• _Requirement_
In the records below, find the line holding "This screenshot has width=1280, height=720." and the line holding "Open the イベント navigation item". Set down both, with every line between them, exactly.

• _Data in this exercise_
▬▬▬

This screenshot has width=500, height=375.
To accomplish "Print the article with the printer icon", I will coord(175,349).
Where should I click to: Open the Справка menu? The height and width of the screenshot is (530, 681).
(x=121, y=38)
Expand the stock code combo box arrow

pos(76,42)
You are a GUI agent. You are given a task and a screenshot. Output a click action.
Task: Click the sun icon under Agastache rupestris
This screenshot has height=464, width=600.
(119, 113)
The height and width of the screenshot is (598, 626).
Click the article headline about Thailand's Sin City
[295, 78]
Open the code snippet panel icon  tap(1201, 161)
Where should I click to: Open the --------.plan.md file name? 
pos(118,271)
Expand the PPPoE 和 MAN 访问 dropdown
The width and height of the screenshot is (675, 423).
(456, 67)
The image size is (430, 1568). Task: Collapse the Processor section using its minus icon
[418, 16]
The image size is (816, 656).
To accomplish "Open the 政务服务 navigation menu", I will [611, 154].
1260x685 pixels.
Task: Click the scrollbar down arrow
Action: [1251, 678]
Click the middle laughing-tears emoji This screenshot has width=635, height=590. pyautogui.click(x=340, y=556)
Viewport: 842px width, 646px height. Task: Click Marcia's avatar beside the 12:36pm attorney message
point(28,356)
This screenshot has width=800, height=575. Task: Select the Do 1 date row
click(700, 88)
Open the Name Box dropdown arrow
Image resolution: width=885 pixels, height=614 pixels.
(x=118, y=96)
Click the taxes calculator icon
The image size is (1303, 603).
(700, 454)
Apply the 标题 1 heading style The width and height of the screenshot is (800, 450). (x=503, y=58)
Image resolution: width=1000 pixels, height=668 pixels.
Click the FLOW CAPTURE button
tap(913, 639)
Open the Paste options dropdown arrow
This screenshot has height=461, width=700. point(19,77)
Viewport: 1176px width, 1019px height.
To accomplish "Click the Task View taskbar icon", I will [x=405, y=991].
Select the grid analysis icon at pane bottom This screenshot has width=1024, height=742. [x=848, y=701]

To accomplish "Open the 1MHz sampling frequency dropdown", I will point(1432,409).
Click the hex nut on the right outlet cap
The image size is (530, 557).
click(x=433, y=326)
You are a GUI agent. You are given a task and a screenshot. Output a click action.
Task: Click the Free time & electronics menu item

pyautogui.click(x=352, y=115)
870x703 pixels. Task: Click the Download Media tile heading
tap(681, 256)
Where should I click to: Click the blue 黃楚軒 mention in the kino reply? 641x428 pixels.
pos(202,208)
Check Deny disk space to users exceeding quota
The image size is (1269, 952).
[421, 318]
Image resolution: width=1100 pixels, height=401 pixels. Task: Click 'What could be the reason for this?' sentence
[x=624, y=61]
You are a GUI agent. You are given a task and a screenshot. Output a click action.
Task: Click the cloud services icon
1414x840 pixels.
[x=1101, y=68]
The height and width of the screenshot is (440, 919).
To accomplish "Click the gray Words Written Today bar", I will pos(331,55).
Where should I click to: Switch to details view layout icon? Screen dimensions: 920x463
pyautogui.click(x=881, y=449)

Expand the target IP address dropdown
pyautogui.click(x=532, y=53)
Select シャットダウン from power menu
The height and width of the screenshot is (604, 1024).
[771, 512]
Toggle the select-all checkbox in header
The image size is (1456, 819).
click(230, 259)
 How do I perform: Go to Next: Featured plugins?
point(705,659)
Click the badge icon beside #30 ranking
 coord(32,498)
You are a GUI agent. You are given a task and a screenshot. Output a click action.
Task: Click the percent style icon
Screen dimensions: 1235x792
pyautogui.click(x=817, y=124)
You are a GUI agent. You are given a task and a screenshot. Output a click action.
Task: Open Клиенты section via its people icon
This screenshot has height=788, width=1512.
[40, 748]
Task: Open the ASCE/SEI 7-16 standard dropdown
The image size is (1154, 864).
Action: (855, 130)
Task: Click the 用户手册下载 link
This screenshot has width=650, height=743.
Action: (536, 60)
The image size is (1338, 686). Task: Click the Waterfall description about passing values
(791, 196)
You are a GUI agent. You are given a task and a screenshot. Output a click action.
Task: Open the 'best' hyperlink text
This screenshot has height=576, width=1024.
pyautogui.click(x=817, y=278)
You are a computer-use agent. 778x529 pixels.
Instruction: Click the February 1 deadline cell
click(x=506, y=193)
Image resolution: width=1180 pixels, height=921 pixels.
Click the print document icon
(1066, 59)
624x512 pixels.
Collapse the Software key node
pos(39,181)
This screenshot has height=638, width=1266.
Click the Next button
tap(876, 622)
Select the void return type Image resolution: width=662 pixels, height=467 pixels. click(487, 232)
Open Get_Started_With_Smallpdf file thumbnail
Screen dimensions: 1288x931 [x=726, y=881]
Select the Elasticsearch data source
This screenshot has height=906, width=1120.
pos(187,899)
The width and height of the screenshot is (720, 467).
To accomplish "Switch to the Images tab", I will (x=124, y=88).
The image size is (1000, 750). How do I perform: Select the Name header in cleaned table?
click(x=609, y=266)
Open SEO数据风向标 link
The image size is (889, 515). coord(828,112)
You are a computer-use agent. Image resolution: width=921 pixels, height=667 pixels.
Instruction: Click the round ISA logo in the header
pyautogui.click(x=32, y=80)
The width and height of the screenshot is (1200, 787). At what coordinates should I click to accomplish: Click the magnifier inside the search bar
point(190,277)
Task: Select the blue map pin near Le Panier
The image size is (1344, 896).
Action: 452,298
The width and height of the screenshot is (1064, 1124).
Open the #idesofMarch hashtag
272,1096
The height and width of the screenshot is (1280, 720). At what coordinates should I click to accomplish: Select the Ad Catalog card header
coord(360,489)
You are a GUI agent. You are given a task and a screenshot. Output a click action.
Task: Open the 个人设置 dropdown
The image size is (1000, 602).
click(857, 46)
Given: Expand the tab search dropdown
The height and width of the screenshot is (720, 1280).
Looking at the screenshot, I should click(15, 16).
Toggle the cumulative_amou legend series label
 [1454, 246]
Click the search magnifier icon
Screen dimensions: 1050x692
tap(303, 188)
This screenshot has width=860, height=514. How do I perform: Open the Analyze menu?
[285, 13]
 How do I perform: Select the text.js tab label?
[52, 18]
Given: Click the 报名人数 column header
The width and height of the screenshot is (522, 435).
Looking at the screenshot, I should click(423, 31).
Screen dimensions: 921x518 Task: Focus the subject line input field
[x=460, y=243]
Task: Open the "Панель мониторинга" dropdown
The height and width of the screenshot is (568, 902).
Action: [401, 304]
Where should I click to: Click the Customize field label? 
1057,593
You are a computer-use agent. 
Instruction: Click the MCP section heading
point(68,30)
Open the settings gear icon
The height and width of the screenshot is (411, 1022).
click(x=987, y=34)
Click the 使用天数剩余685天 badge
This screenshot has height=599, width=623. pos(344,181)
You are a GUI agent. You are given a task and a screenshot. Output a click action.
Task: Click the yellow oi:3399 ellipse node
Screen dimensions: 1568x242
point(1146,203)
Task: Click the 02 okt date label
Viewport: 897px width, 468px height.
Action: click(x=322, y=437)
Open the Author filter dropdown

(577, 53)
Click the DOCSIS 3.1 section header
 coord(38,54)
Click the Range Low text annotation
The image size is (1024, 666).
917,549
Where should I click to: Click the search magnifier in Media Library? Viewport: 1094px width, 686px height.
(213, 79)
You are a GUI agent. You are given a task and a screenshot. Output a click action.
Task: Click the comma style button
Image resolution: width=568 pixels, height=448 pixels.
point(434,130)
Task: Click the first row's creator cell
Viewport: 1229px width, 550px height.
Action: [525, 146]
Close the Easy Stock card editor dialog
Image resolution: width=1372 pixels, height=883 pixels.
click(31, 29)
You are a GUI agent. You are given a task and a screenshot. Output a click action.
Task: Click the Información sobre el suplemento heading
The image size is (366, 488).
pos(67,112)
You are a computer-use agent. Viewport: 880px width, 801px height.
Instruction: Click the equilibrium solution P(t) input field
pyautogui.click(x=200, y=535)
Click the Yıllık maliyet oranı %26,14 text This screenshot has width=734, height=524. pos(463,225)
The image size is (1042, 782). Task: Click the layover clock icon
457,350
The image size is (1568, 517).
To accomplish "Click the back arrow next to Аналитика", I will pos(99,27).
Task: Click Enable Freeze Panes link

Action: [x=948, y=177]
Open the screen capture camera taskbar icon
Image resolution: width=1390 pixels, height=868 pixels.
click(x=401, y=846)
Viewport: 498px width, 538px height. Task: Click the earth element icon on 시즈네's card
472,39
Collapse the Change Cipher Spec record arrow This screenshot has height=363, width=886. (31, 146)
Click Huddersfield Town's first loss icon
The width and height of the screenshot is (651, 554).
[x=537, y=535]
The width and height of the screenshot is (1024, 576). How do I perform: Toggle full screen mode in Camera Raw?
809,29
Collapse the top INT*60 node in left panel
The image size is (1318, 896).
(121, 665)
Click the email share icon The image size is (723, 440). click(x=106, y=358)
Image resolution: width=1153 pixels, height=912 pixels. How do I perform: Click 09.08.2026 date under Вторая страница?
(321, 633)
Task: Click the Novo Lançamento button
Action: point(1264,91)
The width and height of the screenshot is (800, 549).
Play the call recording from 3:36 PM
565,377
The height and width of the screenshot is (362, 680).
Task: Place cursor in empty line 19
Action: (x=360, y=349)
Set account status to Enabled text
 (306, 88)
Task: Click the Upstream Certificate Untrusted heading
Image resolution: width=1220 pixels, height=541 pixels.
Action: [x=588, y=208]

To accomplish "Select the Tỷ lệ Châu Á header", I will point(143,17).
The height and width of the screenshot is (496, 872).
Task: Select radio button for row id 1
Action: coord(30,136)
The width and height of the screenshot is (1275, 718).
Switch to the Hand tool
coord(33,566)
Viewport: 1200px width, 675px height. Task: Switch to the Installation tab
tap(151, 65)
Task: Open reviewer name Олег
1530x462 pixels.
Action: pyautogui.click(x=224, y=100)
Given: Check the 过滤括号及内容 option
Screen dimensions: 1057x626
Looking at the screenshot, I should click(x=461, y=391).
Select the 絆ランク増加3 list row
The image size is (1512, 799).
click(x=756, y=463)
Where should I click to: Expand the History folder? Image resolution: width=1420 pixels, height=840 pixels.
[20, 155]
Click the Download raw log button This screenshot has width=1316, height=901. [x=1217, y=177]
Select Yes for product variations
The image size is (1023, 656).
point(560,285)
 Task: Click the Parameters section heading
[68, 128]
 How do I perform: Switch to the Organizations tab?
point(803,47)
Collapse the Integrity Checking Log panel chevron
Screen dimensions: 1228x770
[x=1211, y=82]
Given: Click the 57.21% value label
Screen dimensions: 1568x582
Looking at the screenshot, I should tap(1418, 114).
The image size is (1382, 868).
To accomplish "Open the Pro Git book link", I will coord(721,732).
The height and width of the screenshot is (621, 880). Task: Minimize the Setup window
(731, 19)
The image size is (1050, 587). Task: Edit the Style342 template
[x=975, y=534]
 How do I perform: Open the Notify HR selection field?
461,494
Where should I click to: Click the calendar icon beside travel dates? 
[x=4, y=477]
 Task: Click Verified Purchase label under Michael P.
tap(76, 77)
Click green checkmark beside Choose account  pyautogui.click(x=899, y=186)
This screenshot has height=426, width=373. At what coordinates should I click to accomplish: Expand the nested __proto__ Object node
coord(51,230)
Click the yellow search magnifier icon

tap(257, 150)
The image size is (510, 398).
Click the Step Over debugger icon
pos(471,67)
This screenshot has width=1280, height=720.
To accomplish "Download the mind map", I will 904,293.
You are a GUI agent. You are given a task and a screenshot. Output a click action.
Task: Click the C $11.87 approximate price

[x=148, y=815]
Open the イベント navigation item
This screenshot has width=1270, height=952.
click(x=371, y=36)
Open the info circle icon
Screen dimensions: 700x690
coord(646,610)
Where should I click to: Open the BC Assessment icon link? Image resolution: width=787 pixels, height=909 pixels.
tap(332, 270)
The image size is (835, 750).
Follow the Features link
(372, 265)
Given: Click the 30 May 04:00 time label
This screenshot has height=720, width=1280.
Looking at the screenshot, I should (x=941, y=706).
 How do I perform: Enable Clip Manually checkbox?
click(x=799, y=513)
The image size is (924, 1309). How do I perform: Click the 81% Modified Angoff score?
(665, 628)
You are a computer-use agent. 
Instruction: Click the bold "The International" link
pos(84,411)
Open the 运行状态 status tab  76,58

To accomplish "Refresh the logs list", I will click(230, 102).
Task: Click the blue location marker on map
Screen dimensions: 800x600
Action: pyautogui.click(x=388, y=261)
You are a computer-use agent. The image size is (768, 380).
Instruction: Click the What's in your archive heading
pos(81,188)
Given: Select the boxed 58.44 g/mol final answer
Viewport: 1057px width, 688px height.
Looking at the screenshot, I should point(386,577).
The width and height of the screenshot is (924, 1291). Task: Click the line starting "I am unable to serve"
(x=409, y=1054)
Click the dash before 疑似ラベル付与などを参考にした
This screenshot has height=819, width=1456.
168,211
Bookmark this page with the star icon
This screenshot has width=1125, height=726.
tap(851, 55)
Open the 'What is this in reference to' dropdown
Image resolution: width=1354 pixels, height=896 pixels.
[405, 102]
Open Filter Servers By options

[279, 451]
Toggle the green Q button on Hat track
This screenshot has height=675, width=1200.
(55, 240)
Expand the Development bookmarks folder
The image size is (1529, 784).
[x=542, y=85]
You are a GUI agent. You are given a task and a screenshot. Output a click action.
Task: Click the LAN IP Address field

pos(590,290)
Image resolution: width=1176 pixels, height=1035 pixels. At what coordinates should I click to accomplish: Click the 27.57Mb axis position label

▬▬▬

• _Answer area_
This screenshot has width=1280, height=720.
To accomplish "Download the mind map", I will 904,293.
You are a GUI agent. You are given a task and a screenshot. Output a click action.
Task: Click the C $11.87 approximate price

[x=148, y=815]
Open the イベント navigation item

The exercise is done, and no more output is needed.